09 septembre 2020
13h30 - 17h45
Louvain-la-Neuve
Salle Ladrière, Collège Mercier, Place Cardinal Mercier, 14
What ? Opening event of the FNRS MIS Project “Explanatory inference” and first activity of the FNRS contact group OLOFOS in 2020-2021.
When ? September 9th 2020, 13:30-17:45.
Where ? Salle Ladrière, Collège Mercier, Louvain-la-Neuve, Belgium and online.
Schedule
13:30 Peter Verdée : Introduction and presentation of the MIS project
14:00 Pilar Terrés : Explanation as a substructural relation: motivations and consequences
14:45 short break
15:00 Pierre Saint-Germier : Relevance, hypothetico-deductivism, and the paradoxes of confirmation
15:45 João Daniel Dantas: A proposal of a game of why-questions
16:15 short break
16:30 Peter Verdée: A graph-theoretic criterion for relevance in formal and informal entailment relations
17:15 General debate and discussion
17:45 End of the workshop
The project
Early this year we started a new project in the research center CEFISES of the Institut supérieur de philosophie at the UCLouvain, financed by the FNRS. We were able to build an exciting team of very talented young researchers under the direction of Peter Verdée: doctoral student João Daniel Dantas and postdoctoral researchers Pierre Saint-Germier and Pilar Terrés.

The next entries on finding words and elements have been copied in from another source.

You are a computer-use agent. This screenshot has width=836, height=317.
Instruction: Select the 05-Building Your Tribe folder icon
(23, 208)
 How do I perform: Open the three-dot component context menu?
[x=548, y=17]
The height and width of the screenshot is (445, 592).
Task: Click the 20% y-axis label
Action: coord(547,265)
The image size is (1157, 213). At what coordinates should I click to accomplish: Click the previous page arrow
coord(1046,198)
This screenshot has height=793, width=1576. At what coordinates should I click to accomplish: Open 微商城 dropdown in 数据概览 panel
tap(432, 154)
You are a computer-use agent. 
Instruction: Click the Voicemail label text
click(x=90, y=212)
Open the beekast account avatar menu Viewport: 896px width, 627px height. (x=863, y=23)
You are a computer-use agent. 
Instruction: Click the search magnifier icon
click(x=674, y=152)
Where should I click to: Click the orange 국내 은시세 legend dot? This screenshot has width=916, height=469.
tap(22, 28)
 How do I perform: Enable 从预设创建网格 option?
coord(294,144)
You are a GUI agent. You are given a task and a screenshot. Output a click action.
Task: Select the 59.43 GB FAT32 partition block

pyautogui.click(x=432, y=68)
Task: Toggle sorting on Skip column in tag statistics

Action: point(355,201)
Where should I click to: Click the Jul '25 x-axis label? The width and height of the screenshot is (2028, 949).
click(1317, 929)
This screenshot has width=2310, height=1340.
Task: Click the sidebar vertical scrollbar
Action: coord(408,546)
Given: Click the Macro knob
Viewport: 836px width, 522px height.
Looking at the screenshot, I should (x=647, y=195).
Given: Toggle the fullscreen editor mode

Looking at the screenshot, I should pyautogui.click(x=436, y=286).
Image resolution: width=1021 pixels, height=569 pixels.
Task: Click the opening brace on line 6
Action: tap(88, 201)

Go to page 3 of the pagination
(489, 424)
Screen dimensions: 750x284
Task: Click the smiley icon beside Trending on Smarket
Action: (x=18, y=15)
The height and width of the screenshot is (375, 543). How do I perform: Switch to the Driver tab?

The project is about relevance and explanation and starts from the simple observation that, in scientific explanation, explanatory elements are always supposed to be relevant to the explanandum. It is the very existence of a proper link between explanans and explanandum that makes the explanans explanatory for the explanandum. This is not the case in standard approaches to entailment. As a simple illustration, A-or-not-A is in many standard logics considered as entailed by any arbitrary formula B. Still, formulas A and B do not need to be related at all. So how can we say that B does something (i.e. it entails) to the conclusion A-or-not-A? B is irrelevant to its conclusion. Since 1928, philosophers have proposed relevance logics, well-developed formalizations of entailment relations that do avoid such irrelevances. Beyond the project of revising logical entailment, the philosophical applications of such formalisms have hardly been explored. This is surprising given the important role inherently relevant explanatory relations play in metaphysics and philosophy of science (causal explanation, grounding, structural explanation, etc.). In these areas, relevance issues are usually solved by means of techniques that do the job for the specific problem at hand, but that do not provide any deeper insights into what this intuitive need for a proper link could be in full generality. We aim to study this phenomenon of relevance in a unified and pluralistic way, without giving up on well-established inferential principles. If relevance is about guaranteeing the presence of proper links between the entailing premises and the entailed conclusion, how can this intuition be made less mysterious and studied in a principled way ?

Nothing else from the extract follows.